ADSORPTION OF MODEL PROTEINS WITH WIDE VARIATION IN MOLECULAR-PROPERTIES ON COLLOIDAL PARTICLES

To elucidate some general principles of protein adsorption, the adsorption isotherms of ribonuclease A (RNase A), cytochrome c, lysozyme, α-lactalbumin, ovalbumin, and bovine serum albumin (BSA) on colloidal particles of polystyrene, styrene/2-hydroxyethyl methacrylate, and silica were measured as a function of pH and ionic strength. These proteins were different, especially with respect to molecular flexibility. All adsorption isotherms showed plateaus. While affinities of all proteins for hydrophilic particles decreased significantly with increasing pH, those for hydrophobic particles were high irrespective of pH. At an ionic strength of 0.01, the pH dependence of the plateau adsorption of small proteins (RNase A, cytochrome c, lysozyme, and α-lactalbumin) was affected by the surface properties of the particles, while that of large proteins (ovalbumin and BSA) showed the maximum at around their isoelectric points irrespective of the type of particles. On the other hand, the pH dependence of the plateau adsorption was related to the surface properties at an ionic strength of 0.1 irrespective of the type of protein.
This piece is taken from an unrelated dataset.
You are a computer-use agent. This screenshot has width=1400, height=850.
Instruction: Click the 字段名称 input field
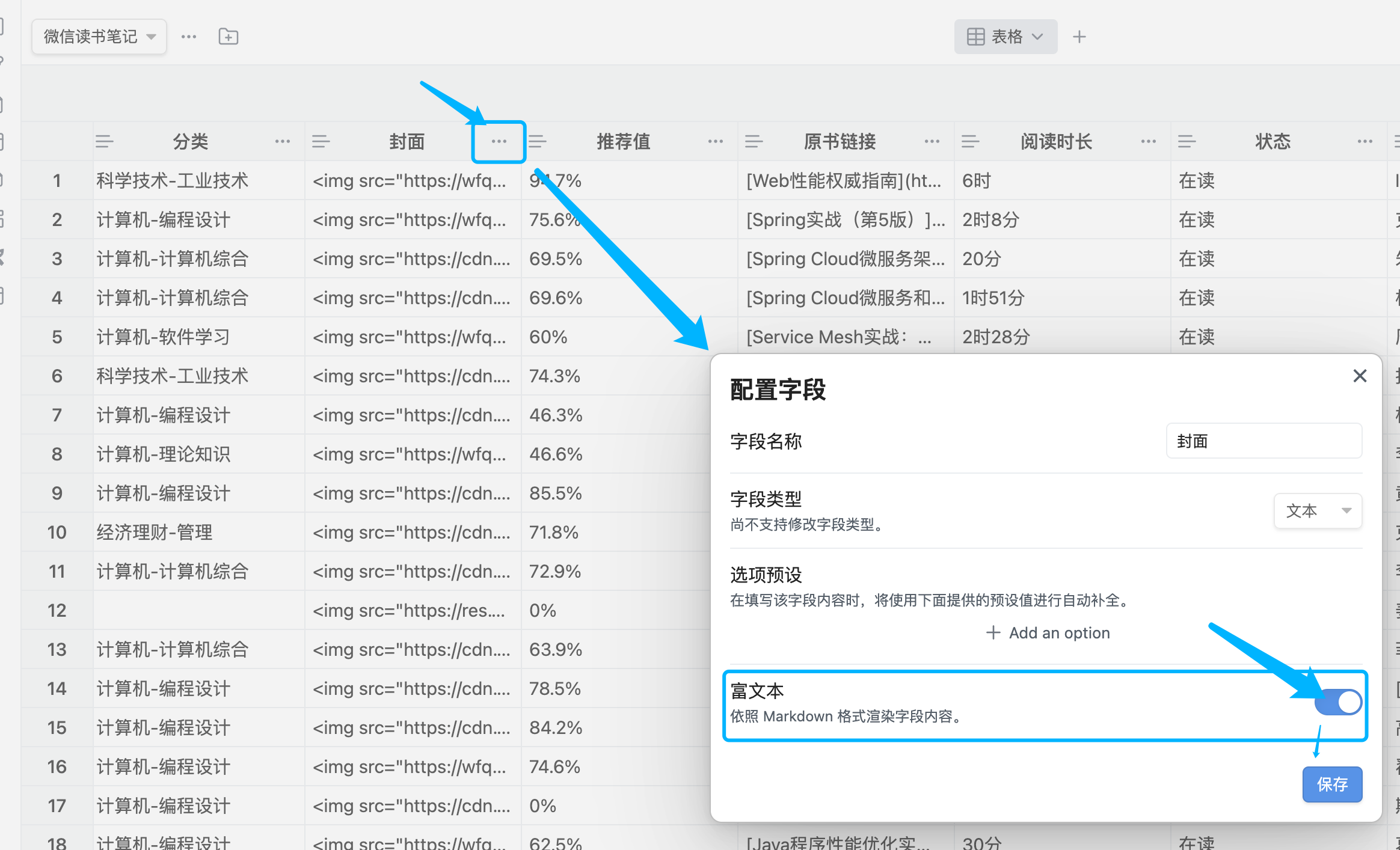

The above dependence of protein adsorption on properties of solid surfaces and adsorption conditions did not vary with the molecular flexibility of the proteins, although the structural changes in the flexible protein molecules upon adsorption promoted adsorption. Therefore, both the protein-surface interactions, such as hydrophobic and electrostatic ones, and the lateral interaction between adsorbed molecules are dominant factors that control protein adsorption on these particles. © 1992.